In [1]:
import pandas as pd
import numpy as np
import xgboost as xgb
from sklearn.preprocessing import LabelEncoder, OrdinalEncoder
from sklearn import metrics 
import shap

In [86]:
default_params = {
    'objective': 'multi:softprob',
    'num_class' : 3,
    'seed' : 11062025,
}

In [3]:
data = pd.read_csv('Data/processed/data_for_model.csv')
pbp_data = pd.read_parquet('Data/play_by_play_2023.parquet')
pbp_data = pbp_data[['play_id', 'old_game_id', 'cp']]
pbp_data['play_id'] = pbp_data['play_id'].astype(int)
pbp_data['game_id'] = pbp_data['old_game_id'].astype(int)
supplementary_data = pd.read_csv('Data/supplementary_data.csv')
data = data.merge(pbp_data, on = ['game_id', 'play_id'], how = 'inner')

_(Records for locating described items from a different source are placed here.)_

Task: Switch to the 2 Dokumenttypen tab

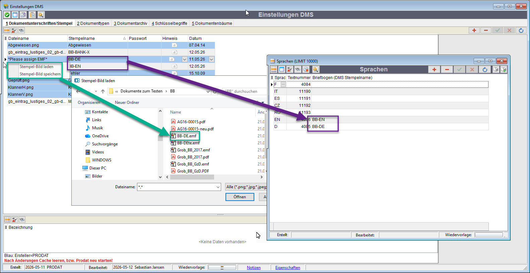Action: pyautogui.click(x=93, y=23)
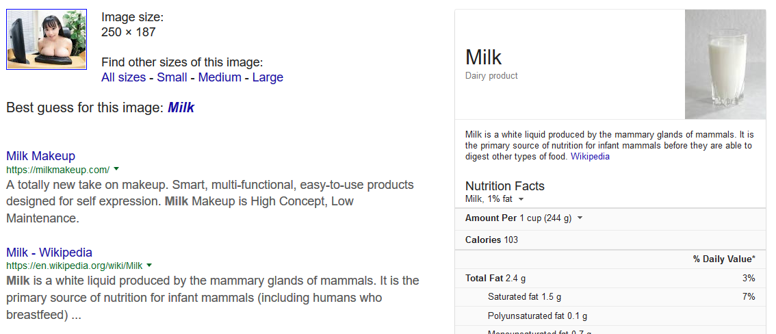776x334 pixels.
Task: Click the green en.wikipedia.org/wiki/Milk URL
Action: point(74,266)

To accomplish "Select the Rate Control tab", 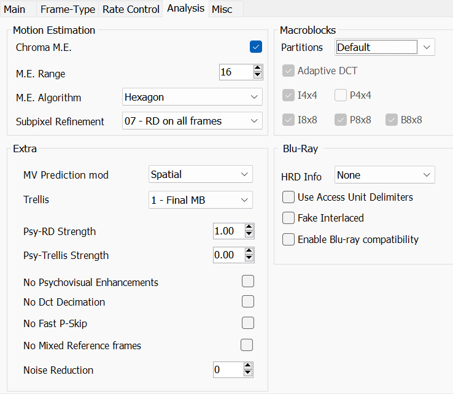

  supplementary_data = pd.read_csv('Data/supplementary_data.csv')


In [4]:
for col in data.select_dtypes(include=['int64']).columns:
    data[col] = data[col].astype(int)
for col in data.select_dtypes(include=['float64']).columns:
    data[col] = data[col].astype(float)
data['player_height'] = data['player_height'].apply(lambda x: int(x.split('-')[0])*12 + int(x.split('-')[1]))
data['seconds_left'] = data['game_clock'].apply(lambda x: int(x.split(':')[0])*60 + int(x.split(':')[1]))
extra_seconds = {1: 60*15*3, 2: 60*15*2, 3: 60*15, 4: 0}
data['seconds_left'] = data['seconds_left'] + data['quarter'].map(extra_seconds)
data['player_position'] = data['player_position'].astype('category')
data['play_action'] = data['play_action'].astype('category')
data['dropback_type'] = data['dropback_type'].astype('category')
data['team_coverage_type'] = data['team_coverage_type'].astype('category')
data['route_of_targeted_receiver'] = data['route_of_targeted_receiver'].astype('category')
data['qb_hit'] = data['qb_hit'].astype('category')
data['down'] = data['down'].astype('category')
data['outcome'] = data['outcome'].astype('category')

In [5]:
X = data.drop(['game_id', 'play_id', 'player_name', 'disruption', 'pd', 'int', 'quarter', 'game_clock',
               'pass_result', 'outcome', 'old_game_id', 'cp'], axis = 1)

enc = LabelEncoder()
y = data[['outcome', 'week']].copy()
y['outcome'] = enc.fit_transform(y['outcome']) #0 = complete, 1 = disruption, 2 = incomplete

In [43]:
def get_model_performance(file_path, data, training_data, validation_data, y_train, y_validate, week):
    loaded_model = xgb.Booster()
    loaded_model.load_model(file_path)

    validation_probabilities = loaded_model.predict(validation_data)
    validation_predictions = np.argmax(validation_probabilities, axis=1)
    validation_counts = np.bincount(validation_predictions)
    validation_accuracy = metrics.accuracy_score(validation_predictions, y_validate)
    #print(f'Validation data has {(np.sum(y_validate == 0, axis=0).values[0])} completions, {(np.sum(y_validate == 2, axis=0).values[0])} incompletions and {(np.sum(y_validate == 1, axis=0).values[0])} breakups')
    #print(f'Predicted {validation_counts[0]} completions, {validation_counts[2]} incompletions, and {validation_counts[1]} breakups, Accuracy: {np.round(validation_accuracy, 5)}')
    
    incompletion_predictions = [1 if x == 2 else x for x in validation_predictions]
    validation_incompletions = [1 if x == 2 else x for x in y_validate.outcome]
    validation_incompletion_accuracy = metrics.accuracy_score(incompletion_predictions, validation_incompletions)
    #print(f'Prediction incompletion accuracy {np.round(validation_incompletion_accuracy, 5)}')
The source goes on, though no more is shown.